Nathan Helm-Burger comments on The case for more Alignment Target Analysis (ATA)

Nathan Helm-Burger 26 Sep 2024 16:54 UTC
7 points
0
Relevant quote from Zvi: https://www.lesswrong.com/posts/FeqY7NWcFMn8haWCR/ai-83-the-mask-comes-off

Even if you do get to align the ASI you need to decide what you want it to value.
```
Roon: “human values” are not real nor are they nearly enough. asi must be divinely omnibenevolent to be at all acceptable on this planet.
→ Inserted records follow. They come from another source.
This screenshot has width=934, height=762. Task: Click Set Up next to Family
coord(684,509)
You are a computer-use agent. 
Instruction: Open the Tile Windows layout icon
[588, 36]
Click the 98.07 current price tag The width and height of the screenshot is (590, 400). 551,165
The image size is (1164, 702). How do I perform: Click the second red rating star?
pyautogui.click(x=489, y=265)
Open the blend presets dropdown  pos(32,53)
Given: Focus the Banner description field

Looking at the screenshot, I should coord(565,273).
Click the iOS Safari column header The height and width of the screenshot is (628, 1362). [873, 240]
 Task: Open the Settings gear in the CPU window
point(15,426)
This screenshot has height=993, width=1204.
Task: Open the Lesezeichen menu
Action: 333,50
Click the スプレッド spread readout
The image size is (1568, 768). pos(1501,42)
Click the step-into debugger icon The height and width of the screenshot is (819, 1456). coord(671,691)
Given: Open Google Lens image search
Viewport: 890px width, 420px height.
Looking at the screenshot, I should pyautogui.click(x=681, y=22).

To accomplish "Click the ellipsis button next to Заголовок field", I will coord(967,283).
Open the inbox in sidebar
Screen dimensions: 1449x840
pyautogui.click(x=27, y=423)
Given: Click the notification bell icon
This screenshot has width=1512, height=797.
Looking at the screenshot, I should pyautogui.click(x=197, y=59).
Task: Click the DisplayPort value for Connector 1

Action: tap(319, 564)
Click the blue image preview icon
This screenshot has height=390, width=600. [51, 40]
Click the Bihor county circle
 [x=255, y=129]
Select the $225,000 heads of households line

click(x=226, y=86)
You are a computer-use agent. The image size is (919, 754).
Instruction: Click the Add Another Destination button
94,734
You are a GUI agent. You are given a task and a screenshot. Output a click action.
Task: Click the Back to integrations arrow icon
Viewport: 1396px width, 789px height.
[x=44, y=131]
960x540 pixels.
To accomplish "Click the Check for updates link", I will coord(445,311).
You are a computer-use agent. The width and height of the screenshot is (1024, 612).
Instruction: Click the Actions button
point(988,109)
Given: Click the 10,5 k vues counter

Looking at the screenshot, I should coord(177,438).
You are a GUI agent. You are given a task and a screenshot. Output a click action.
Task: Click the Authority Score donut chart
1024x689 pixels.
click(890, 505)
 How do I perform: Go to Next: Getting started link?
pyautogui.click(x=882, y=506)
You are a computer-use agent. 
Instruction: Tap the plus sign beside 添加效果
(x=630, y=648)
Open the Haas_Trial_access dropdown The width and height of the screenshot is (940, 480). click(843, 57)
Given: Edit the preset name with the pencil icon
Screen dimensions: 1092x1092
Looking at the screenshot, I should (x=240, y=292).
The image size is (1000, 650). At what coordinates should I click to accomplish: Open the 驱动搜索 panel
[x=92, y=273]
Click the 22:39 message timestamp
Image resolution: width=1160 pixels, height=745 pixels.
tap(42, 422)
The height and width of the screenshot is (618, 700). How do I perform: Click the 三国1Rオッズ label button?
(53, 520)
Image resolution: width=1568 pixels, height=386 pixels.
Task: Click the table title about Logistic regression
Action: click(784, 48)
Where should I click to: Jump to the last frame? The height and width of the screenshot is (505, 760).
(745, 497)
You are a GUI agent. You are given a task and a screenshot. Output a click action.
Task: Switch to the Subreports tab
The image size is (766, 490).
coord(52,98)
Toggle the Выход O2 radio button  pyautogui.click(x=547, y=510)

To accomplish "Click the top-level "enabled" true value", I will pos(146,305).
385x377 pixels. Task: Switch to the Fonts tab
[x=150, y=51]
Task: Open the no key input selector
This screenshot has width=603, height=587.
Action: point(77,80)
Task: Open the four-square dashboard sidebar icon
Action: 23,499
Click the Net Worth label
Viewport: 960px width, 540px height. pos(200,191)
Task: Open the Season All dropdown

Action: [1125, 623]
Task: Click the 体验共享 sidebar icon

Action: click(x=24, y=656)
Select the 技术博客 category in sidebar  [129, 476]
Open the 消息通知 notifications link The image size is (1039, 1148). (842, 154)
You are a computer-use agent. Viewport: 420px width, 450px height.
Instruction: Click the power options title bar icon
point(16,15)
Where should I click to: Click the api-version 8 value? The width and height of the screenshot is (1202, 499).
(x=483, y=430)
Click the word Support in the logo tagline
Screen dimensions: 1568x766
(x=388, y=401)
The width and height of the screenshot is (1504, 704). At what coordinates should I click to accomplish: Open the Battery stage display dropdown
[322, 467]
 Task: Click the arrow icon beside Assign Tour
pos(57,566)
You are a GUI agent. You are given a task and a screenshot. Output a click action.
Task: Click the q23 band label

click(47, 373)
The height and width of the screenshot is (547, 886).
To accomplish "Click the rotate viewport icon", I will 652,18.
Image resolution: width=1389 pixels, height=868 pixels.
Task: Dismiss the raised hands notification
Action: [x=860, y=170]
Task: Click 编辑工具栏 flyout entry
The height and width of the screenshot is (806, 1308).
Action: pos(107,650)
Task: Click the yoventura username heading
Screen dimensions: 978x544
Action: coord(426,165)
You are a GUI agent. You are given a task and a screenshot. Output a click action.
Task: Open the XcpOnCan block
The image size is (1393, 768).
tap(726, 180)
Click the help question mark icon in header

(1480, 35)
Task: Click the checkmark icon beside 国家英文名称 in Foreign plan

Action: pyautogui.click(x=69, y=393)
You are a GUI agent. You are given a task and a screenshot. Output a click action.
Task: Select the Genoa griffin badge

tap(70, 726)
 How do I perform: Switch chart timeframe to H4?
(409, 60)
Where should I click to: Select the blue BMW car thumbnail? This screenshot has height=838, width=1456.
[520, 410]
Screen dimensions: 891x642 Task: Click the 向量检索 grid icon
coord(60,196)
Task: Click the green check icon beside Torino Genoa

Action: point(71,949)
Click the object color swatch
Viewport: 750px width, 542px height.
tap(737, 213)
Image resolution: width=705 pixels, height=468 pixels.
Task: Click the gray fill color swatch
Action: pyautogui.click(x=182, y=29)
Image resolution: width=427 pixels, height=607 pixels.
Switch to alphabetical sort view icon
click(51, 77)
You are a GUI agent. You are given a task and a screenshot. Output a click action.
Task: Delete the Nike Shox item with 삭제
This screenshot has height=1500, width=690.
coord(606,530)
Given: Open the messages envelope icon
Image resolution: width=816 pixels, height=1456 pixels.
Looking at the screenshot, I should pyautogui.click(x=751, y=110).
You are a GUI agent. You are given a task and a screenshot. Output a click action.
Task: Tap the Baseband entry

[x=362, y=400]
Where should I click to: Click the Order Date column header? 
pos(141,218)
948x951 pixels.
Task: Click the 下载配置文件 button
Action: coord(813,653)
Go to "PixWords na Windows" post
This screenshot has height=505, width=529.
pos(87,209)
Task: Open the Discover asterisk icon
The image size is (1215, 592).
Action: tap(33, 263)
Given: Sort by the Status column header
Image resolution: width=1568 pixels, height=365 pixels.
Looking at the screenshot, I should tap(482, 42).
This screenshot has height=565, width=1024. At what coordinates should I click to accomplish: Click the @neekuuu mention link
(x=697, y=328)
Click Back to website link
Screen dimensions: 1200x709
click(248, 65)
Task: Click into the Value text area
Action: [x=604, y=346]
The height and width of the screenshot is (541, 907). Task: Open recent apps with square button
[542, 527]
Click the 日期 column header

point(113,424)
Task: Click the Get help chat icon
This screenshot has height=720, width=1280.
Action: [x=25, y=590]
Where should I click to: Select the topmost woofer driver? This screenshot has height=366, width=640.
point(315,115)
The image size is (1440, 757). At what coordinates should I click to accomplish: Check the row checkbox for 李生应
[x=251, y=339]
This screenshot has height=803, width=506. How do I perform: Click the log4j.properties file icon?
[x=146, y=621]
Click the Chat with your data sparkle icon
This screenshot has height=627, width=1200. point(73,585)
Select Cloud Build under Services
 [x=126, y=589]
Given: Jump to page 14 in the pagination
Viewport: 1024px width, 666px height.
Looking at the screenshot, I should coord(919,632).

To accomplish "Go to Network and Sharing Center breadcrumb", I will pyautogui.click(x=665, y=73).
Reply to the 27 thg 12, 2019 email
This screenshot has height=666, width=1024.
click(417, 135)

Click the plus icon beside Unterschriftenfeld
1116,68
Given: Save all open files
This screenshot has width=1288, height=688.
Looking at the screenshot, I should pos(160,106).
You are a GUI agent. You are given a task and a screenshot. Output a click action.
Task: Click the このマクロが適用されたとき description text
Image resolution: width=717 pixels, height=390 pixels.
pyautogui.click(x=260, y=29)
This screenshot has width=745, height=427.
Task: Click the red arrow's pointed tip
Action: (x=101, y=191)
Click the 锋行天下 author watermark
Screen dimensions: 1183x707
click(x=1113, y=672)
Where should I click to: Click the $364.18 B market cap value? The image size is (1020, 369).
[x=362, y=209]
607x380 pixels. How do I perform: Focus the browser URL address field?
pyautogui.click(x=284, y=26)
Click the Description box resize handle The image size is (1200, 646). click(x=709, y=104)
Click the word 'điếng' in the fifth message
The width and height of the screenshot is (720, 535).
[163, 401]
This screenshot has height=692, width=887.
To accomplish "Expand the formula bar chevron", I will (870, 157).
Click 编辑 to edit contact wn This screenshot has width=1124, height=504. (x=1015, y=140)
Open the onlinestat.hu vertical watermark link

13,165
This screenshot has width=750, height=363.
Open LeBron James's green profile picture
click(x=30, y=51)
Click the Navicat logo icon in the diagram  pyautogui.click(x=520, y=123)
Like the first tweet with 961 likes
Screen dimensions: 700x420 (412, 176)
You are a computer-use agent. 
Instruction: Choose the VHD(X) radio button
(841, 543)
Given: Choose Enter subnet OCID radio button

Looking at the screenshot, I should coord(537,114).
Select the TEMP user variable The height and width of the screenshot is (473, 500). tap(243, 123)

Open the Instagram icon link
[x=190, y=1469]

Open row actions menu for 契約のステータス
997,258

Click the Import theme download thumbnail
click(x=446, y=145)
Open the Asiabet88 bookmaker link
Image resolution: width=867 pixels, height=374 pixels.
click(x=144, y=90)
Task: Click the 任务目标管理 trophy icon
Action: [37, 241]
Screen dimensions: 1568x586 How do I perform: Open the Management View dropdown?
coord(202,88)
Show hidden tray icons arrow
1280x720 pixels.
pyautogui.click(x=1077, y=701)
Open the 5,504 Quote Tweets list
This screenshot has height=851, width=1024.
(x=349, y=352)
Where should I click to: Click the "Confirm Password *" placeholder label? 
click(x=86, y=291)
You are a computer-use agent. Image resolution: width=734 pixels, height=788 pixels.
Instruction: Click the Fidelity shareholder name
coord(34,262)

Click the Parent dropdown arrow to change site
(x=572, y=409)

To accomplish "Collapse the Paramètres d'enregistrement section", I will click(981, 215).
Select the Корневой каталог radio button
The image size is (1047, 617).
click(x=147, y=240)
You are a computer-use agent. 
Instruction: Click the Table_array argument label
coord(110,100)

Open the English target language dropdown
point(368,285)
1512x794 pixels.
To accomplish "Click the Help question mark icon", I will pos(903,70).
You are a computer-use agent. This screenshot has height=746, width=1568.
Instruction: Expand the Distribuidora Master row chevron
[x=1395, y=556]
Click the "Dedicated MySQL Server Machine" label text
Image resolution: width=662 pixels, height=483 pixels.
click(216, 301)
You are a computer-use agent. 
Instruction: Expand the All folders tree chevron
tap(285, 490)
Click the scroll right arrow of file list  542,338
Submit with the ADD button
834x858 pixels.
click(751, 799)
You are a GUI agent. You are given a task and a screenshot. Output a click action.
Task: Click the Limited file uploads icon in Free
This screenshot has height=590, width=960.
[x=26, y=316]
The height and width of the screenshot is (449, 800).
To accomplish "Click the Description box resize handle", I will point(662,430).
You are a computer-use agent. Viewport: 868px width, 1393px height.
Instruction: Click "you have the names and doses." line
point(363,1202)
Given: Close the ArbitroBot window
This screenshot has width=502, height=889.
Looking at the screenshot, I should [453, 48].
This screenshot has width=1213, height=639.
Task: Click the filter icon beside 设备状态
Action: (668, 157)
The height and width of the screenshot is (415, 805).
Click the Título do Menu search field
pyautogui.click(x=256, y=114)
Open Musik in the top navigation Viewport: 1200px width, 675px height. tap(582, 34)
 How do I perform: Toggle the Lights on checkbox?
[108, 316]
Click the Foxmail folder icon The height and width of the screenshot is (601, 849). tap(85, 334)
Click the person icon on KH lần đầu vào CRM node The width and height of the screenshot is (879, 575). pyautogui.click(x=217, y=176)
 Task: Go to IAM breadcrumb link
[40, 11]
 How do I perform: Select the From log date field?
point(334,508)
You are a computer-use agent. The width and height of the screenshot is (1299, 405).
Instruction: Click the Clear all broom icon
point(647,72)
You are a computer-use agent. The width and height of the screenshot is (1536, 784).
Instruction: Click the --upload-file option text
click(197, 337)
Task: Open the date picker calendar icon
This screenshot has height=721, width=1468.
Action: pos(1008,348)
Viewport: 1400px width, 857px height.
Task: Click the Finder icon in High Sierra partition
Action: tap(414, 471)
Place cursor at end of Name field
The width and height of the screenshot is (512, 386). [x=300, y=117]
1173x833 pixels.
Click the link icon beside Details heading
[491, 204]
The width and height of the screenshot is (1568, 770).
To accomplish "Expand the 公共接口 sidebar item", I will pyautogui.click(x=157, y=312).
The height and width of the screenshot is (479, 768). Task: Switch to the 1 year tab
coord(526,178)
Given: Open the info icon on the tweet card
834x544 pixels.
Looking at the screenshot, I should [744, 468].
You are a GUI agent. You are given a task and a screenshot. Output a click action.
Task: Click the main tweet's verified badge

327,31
in other words COHERENT EXTRAPOLATED VOLITION

This has stirred some controversy … “human values” are not real insofar as californian universalism isn’t universal and people very much disagree about what is right and just and true even in your own neighborhood.
```
It is not enough to give asi some known set of values and say just apply this. there is no cultural complex on earth that deserves to be elevated to a permanent stranglehold. if this is all there is we fall woefully short of utopia. “”″

I continue to think that CEV won’t work, in the sense that even if you did it successfully and got an answer, I would not endorse that answer on reflection and I would not be happy with the results. I expect it to be worse than (for example) asking Roon to write something down as best he could—I’ll take a semi-fictionalized Californian Universalism over my expectation of CEV if those are the choices, although of course I would prefer my own values to that. I think people optimistic about CEV have a quite poor model of the average human. I do hope I am wrong about that.